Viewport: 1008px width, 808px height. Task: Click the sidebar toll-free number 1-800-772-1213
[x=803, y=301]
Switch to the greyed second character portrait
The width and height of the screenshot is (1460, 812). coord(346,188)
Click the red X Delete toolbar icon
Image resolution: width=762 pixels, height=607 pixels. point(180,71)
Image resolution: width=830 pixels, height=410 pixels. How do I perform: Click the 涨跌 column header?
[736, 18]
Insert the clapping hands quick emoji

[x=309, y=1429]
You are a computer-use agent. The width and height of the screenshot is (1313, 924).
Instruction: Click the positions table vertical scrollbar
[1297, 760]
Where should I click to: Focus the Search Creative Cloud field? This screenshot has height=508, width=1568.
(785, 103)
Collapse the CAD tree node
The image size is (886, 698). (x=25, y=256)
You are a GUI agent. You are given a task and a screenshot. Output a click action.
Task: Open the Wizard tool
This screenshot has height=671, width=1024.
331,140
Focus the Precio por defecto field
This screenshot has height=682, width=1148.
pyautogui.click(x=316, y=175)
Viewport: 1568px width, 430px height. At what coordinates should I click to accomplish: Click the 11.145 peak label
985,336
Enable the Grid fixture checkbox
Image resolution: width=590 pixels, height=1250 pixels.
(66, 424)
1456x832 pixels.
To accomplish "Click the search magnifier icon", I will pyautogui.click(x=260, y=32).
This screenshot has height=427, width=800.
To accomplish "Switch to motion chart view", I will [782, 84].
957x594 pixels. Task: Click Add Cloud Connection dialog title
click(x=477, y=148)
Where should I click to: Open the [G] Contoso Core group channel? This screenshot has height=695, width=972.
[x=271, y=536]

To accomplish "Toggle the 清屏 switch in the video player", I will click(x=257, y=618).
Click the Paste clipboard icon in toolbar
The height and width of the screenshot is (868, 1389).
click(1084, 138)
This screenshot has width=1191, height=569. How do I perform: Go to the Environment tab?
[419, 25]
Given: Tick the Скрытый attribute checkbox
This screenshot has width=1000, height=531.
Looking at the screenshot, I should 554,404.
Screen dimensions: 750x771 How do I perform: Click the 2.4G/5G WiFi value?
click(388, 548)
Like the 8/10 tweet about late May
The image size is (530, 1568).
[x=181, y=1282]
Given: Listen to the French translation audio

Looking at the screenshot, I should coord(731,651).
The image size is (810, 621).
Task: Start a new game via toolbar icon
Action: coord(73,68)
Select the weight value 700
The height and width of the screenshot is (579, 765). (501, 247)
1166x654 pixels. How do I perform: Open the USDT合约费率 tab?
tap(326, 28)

■ **WORK INSTRUCTION**
Set out every line from the material that contains the string "agent".

■ **REPLY TO THE TASK**
You are a computer-use agent. The width and height of the screenshot is (1313, 924).
You are a GUI agent. You are given a task and a screenshot. Output a click action.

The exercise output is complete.